How to solve the quantified equation?

Question

I have the following equations. I want to solve it for $\forall x.N(x)$

$\forall x.(N(x)-A+Y=0)$

$\forall x.(N(x)^2-2A+A^2=0)$

Where $A,Y$ are integer constants. $N$ is a function return an integer. $x$ is an integer variable.

How to solve the quantified equation?

Answer 1

The property $\forall x. (N(x) - A + Y = 0)$ can be rewritten as $\forall x. (N(x) = A - Y)$, which tells you that $N(x)$ is constantly equal to $A - Y$.

By replacing $N(x)$ with $A - Y$ in the second property, you obtain the equality $(A - Y)^2 - 2A + A^2 = 0$, which can be rewritten as $Y = A \pm \sqrt{2A - A^2}$.

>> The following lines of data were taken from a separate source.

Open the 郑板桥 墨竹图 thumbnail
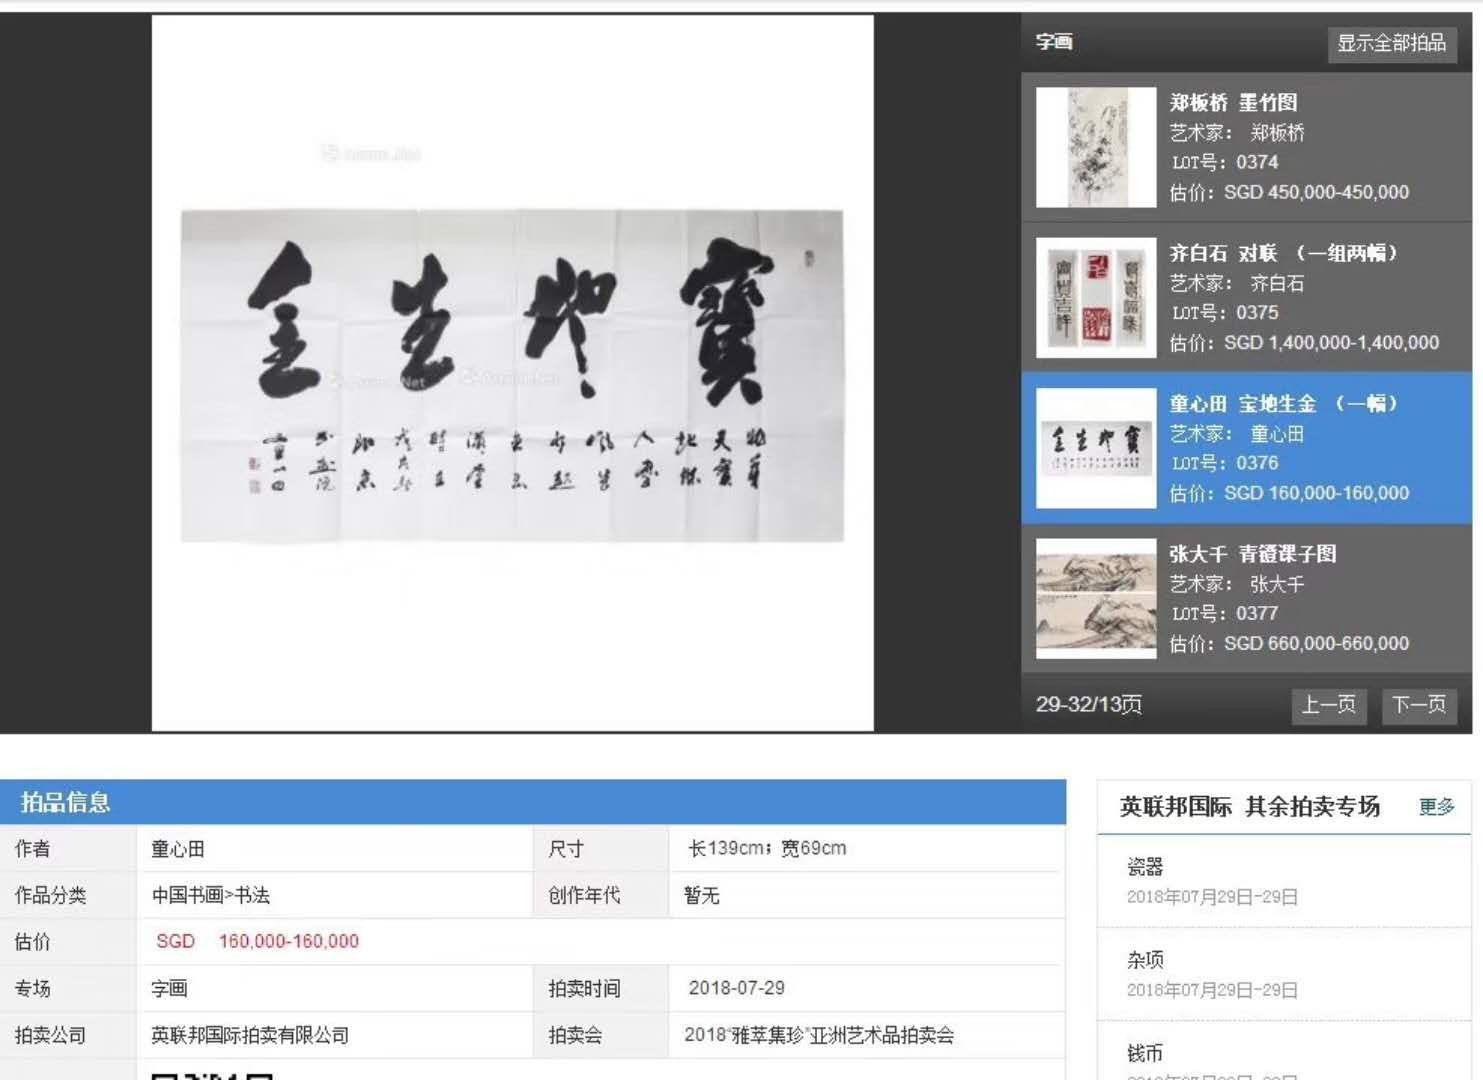Image resolution: width=1483 pixels, height=1080 pixels. click(1096, 147)
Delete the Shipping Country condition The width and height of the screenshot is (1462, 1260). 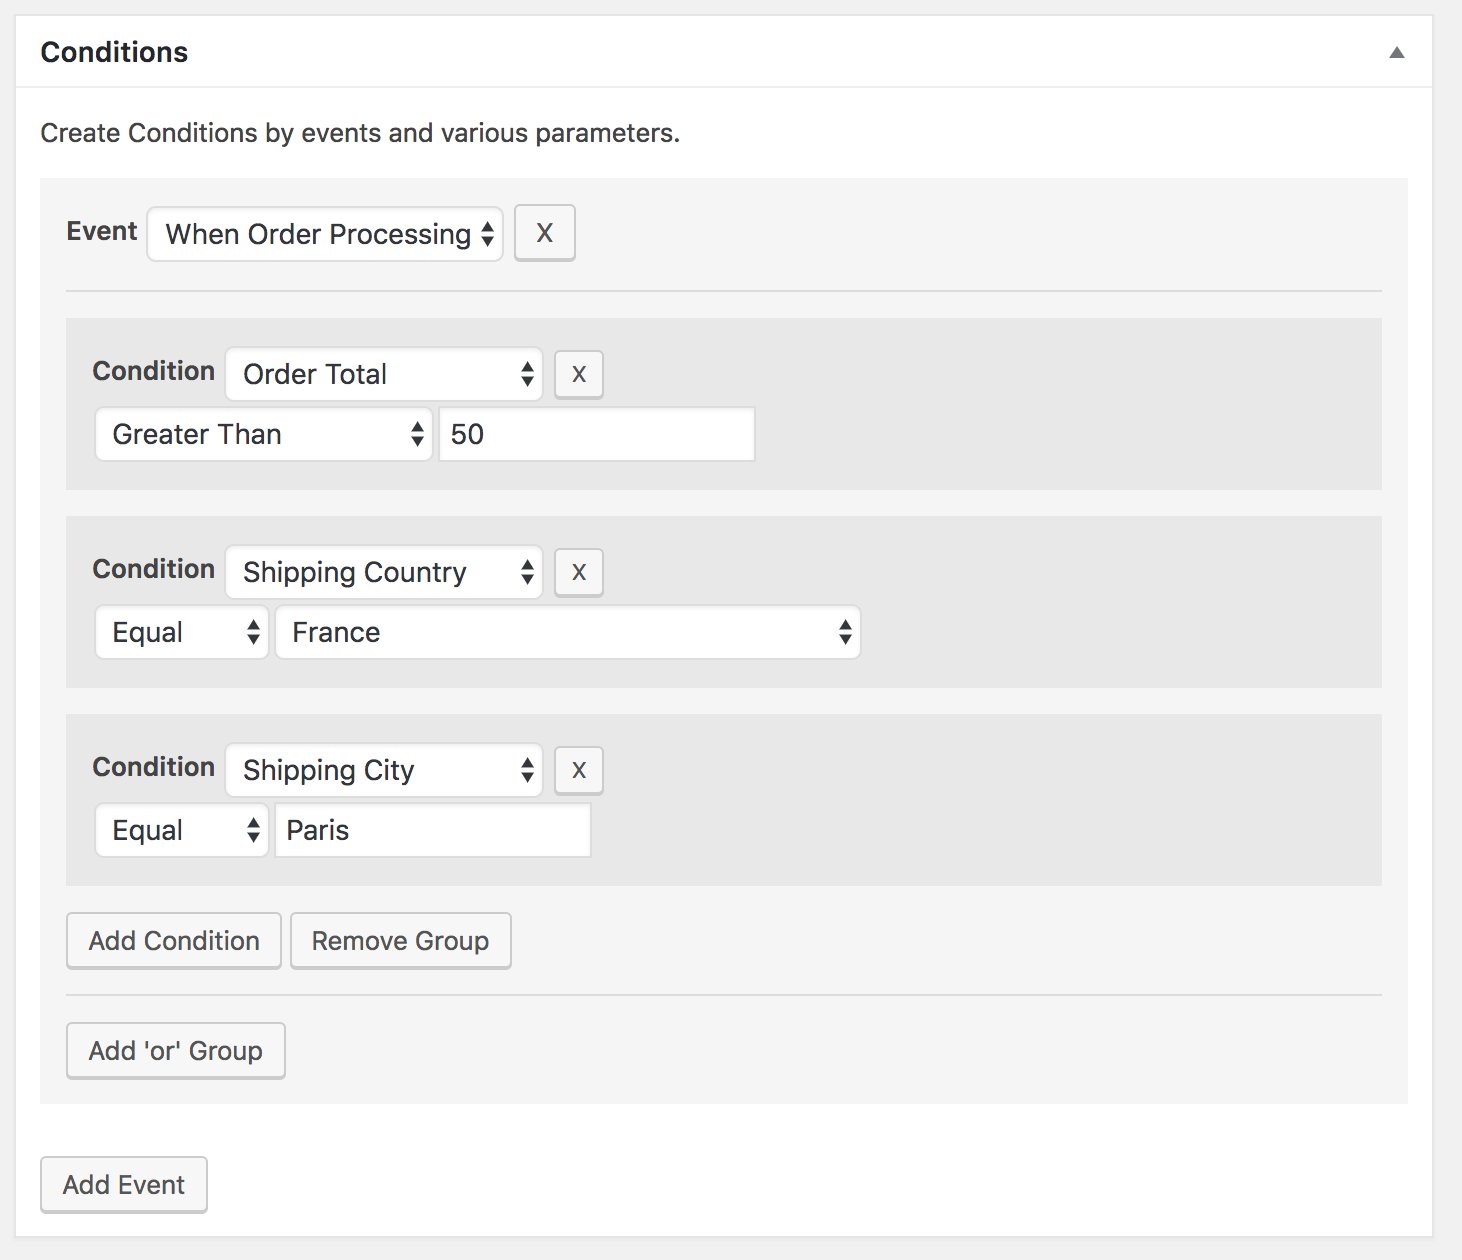(x=578, y=572)
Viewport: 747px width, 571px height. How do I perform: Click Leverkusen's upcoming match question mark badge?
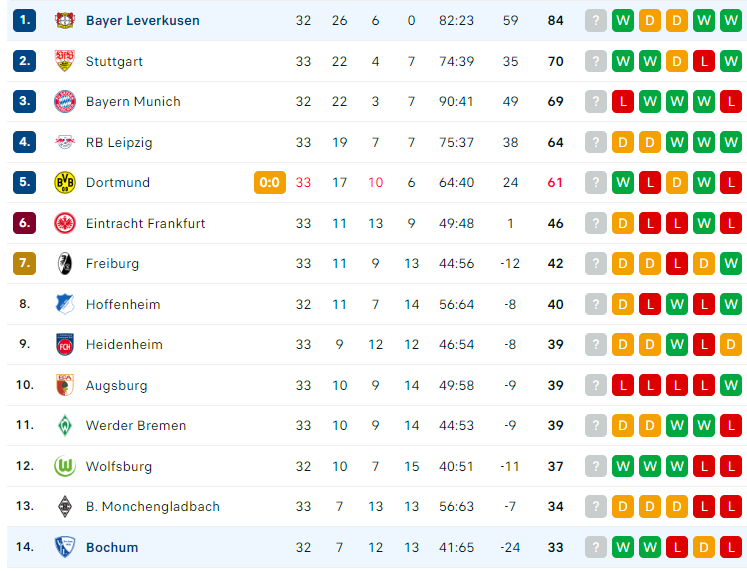point(596,20)
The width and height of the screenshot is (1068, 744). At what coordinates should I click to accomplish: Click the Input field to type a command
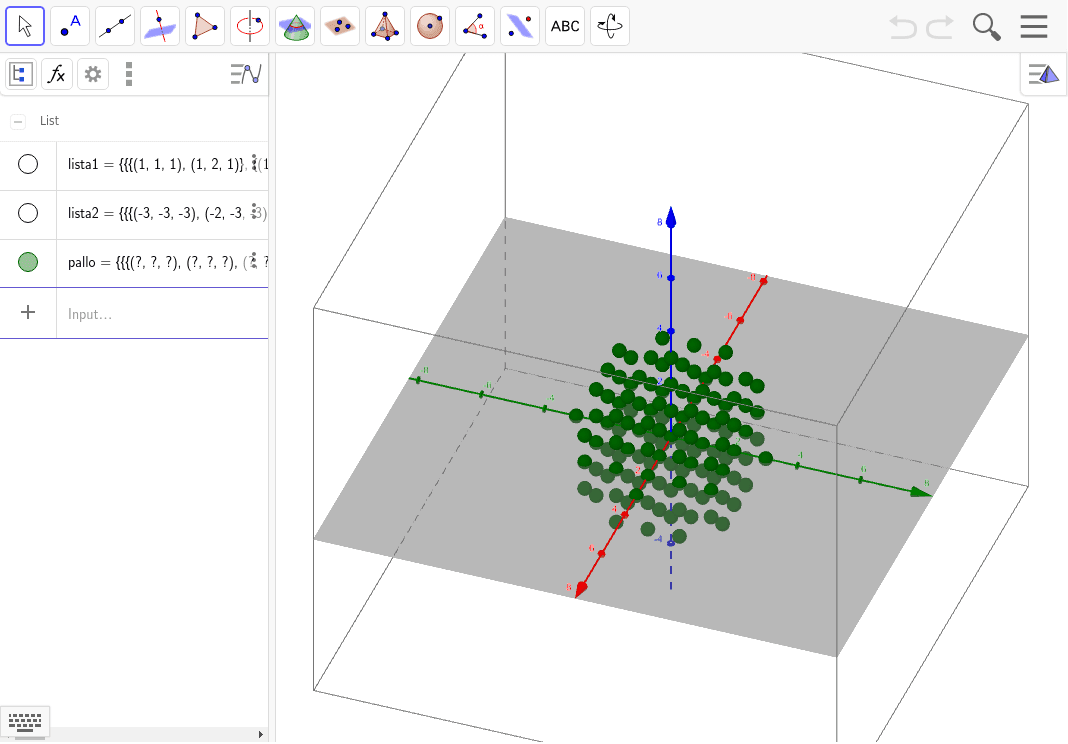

In order for $Y$ to be well-defined, we must have $2A - A^2 \ge 0$, i.e. $0 \le A \le 2$. Since $A \in \mathbb Z$, there are three possibilities:

1. $A = 0$, which implies $Y = 0$ and $N(x) = 0$.
2. $A = 1$, which implies either $Y = 0$ and $N(x) = 1$, or $Y = 2$ and $N(x) = -1$.
3. $A = 2$, which implies $Y = 2$ and $N(x) = 0$.